Baru saja Winda akan menjawab, Ardan datang dengan tangannya yang mencengkeram erat pergelangan tangan Johan. Johan meringis, tampaknya cengkeraman Ardan begitu kuat.
“Beraninya kau menyentuh istriku!” Ardan menatap tajam ke arah mantan adik tiri yang tidak tahu diri. Suaranya yang keras membuat mereka menjadi perhatian para tamu yang berkerumun.
Apakah Johan sudah gila? Di mana dia meletakkan otaknya? Revi berlari mendekat dan menatap ke arah Johan dengan kesal. Setelah semua yang dia lakukan, Kenapa Johan tetap saja masih menginginkan Winda?
“Santai dong kakak tiriku tersayang. Aku hanya ingin melepas kerinduan dengan mantan pacarku yang cantik ini. Kami sudah lama tidak berjumpa, harusnya kakak tiri paham kan bagaimana rasanya menahan rindu?”

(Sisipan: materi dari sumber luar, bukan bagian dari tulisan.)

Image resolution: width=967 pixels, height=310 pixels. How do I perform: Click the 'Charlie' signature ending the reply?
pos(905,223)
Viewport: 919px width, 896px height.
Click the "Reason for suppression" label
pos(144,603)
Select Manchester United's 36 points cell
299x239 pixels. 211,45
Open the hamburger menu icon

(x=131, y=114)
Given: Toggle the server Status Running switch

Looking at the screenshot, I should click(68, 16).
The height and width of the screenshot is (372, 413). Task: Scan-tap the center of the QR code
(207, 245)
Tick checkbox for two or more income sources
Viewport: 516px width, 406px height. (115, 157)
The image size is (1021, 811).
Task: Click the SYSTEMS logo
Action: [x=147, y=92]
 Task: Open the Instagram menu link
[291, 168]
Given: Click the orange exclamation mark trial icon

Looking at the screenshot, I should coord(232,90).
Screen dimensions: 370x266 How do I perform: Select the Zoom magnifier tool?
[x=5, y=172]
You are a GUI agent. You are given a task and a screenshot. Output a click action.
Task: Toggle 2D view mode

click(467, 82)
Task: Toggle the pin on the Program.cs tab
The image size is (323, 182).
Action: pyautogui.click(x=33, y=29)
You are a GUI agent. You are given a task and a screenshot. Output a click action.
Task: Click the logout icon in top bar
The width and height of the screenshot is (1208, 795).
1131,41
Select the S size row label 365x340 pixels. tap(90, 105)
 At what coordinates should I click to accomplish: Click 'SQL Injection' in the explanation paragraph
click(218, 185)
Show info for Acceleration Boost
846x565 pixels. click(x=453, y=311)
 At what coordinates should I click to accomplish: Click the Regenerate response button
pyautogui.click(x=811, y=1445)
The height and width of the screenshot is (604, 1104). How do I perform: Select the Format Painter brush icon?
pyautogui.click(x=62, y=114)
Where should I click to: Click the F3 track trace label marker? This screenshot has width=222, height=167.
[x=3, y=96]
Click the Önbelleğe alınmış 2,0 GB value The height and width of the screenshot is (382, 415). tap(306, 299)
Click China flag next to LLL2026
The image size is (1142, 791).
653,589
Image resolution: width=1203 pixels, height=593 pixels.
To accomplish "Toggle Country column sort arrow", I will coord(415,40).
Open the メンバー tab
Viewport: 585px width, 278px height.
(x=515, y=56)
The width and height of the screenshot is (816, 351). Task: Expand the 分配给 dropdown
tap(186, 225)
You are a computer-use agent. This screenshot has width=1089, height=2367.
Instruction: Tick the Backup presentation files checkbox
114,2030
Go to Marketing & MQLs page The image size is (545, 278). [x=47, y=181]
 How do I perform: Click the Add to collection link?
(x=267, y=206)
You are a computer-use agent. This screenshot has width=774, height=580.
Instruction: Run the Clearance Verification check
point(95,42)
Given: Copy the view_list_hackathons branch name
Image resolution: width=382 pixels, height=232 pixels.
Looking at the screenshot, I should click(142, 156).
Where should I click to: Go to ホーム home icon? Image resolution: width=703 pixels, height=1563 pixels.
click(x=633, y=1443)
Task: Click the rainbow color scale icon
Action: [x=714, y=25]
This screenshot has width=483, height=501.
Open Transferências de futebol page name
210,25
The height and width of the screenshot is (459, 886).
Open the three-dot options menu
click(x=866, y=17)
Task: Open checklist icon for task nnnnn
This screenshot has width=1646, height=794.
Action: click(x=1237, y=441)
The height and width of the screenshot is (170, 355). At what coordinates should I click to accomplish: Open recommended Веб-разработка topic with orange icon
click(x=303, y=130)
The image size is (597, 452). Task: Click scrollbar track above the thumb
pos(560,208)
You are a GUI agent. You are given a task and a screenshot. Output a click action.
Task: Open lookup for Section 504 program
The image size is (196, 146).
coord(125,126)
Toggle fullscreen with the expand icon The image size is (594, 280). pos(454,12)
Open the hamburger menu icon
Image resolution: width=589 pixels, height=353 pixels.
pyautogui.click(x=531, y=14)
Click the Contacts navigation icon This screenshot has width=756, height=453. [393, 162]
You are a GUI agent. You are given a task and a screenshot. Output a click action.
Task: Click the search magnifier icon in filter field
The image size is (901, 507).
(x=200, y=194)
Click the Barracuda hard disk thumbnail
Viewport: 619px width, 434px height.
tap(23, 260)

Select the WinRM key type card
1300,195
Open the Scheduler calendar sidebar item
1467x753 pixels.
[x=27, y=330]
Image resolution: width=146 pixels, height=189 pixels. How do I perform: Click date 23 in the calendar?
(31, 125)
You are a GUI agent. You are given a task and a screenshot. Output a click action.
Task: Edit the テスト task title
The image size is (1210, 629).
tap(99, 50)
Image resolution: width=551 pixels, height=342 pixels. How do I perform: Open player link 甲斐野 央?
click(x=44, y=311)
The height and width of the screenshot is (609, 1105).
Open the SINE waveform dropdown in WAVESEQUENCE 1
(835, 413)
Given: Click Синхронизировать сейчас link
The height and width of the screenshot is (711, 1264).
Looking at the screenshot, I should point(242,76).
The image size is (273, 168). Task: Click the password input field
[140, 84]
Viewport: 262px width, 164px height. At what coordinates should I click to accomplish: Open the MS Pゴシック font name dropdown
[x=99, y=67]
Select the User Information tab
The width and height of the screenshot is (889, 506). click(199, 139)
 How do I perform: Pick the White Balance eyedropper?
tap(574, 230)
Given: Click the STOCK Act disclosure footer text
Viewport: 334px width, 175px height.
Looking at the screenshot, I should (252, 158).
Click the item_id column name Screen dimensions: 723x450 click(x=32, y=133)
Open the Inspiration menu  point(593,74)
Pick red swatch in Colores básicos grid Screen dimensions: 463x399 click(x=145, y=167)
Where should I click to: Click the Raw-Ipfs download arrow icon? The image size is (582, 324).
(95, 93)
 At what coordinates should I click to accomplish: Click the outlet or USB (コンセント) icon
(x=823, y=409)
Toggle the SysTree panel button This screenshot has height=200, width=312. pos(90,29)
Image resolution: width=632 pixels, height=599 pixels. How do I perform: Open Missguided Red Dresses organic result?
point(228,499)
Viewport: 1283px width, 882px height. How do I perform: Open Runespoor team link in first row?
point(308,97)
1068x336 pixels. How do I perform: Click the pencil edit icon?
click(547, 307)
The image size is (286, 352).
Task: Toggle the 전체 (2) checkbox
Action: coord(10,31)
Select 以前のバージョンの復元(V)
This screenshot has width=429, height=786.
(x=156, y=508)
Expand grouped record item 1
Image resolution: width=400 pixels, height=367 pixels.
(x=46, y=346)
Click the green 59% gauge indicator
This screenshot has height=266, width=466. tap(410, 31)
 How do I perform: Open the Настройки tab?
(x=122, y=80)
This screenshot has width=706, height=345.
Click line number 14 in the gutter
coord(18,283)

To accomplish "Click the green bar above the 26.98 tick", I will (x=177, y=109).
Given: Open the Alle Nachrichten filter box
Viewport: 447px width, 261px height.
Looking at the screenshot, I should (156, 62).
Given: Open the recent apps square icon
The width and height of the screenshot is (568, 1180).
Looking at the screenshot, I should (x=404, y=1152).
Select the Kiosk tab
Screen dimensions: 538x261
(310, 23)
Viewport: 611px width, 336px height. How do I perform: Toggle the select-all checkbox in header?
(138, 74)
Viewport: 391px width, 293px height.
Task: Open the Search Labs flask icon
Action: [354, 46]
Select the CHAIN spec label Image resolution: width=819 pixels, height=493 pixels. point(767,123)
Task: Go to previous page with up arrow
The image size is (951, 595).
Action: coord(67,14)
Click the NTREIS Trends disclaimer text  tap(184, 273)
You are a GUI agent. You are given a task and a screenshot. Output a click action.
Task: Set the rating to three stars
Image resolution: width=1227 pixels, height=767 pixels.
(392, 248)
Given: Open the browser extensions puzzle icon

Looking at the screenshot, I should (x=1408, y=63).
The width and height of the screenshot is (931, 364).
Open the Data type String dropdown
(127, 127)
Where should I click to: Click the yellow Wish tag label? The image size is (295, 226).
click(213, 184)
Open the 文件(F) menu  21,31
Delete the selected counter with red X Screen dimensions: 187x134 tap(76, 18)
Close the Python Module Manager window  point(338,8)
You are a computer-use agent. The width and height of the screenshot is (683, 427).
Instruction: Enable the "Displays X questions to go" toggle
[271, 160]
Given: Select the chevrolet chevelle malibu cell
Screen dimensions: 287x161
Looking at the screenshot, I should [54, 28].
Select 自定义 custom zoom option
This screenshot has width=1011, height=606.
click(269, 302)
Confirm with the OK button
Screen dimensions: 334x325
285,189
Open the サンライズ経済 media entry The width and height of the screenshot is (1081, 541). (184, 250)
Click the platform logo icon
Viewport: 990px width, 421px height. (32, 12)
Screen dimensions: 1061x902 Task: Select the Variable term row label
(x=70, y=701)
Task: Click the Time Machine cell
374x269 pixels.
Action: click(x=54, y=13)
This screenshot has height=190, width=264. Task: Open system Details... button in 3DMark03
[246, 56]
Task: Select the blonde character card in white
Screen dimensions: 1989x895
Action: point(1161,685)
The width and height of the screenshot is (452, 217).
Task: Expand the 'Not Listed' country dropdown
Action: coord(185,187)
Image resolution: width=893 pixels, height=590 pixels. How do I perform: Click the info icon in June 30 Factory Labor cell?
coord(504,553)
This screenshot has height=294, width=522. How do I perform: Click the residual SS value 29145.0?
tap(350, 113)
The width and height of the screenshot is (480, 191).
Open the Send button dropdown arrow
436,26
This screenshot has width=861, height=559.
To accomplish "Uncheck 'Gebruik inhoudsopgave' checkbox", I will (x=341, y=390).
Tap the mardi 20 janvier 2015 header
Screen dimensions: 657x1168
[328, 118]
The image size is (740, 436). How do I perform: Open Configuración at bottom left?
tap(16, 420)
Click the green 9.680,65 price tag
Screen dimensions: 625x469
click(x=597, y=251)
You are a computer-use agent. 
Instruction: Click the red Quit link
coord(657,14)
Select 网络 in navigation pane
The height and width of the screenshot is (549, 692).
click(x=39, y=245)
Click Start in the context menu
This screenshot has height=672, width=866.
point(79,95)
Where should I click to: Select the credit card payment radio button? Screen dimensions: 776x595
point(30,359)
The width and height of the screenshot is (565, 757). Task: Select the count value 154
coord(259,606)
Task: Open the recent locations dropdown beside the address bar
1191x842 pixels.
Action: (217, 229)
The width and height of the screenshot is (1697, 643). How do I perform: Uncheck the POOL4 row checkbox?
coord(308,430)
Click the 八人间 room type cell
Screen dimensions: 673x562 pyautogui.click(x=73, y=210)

Johan tersenyum meledek, sepertinya Ia memang sengaja untuk membangkitkan emosi Ardan. Winda bisa melihat wajah suaminya yang merah padam. Untung saja Revi lekas menarik Johan menjauh. Jika tidak, mungkin kepalan tangan Ardan sudah melayang ke wajahnya.
“Sayang, kamu harus tenang.” Winda menggenggam tangan suaminya. “Dia sengaja memancingmu. Dia mungkin ingin mengambil kesempatan untuk membuatmu buruk di mata kalangan pengusaha.”
Ardan menarik nafas dalam-dalam lalu menghembuskannya kembali. Ucapan Winda semua benar. Jika dia terbawa emosi lalu menghajar Johan, maka semua pengusaha akan menilainya buruk, dan mantan adik tiri itu pasti akan bersorak menang.
“Aku pasti akan membunuhnya suatu hari nanti!” Ardan bergumam pelan membuat Winda bergidik ngeri. Kedua tangannya terkepal dengan mata menatap tajam ke arah Johan yang kini naik ke atas panggung podium.
Johan memperkenalkan dirinya sebagai pengganti Gunawan Aditama. Meyakinkan pada seluruh hadirin jika dirinya mampu menguasai pasaran dengan produk yang baru dia launching. Senyum yang terlalu lebar, untuk sebuah produk hasil curian. Apa benar-benar yakin bahwa itu akan berhasil?
“Terima kasih atas kehadiran Anda semua. Saya benar-benar tersanjung Anda semua mau meluangkan waktu untuk persembahan kecil ini. Seperti Anda ketahui, Saya adalah orang yang baru saja terjun ke dunia bisnis. Karena itu akan sangat terhormat jika satu diantara Anda bersedia memberikan petuah pada saya. Saya ingin sekali mendengar nasehat dari Tuan Ardan Bagaskara, mohon kesediaannya untuk naik ke atas panggung, Tuan Bagaskara.”
Tampaknya Johan benar-benar sengaja. Ia tahu Ardan sedang marah, dan kini ia menyiram bensin di atas api yang membara. Apa dia berniat untuk mempermalukan Ardan?
“Kita pulang saja.” Winda mencekal pergelangan tangan Ardan ketika pria itu hendak melangkah maju. Kedua tangan Ardan yang terkepal dan rahang yang mengeras benar-benar membuatnya khawatir.
Ardan menghentikan langkahnya lalu menatap wajah istrinya. “Aku sudah diberikan panggung. Mana mungkin aku melewatkan kesempatan?”
Winda menatap lekat mata suaminya. Senyum misterius yang tercetak di sudut bibir pria itu sungguh mencurigakan. Apa Ardan punya rencana yang dia tidak tahu?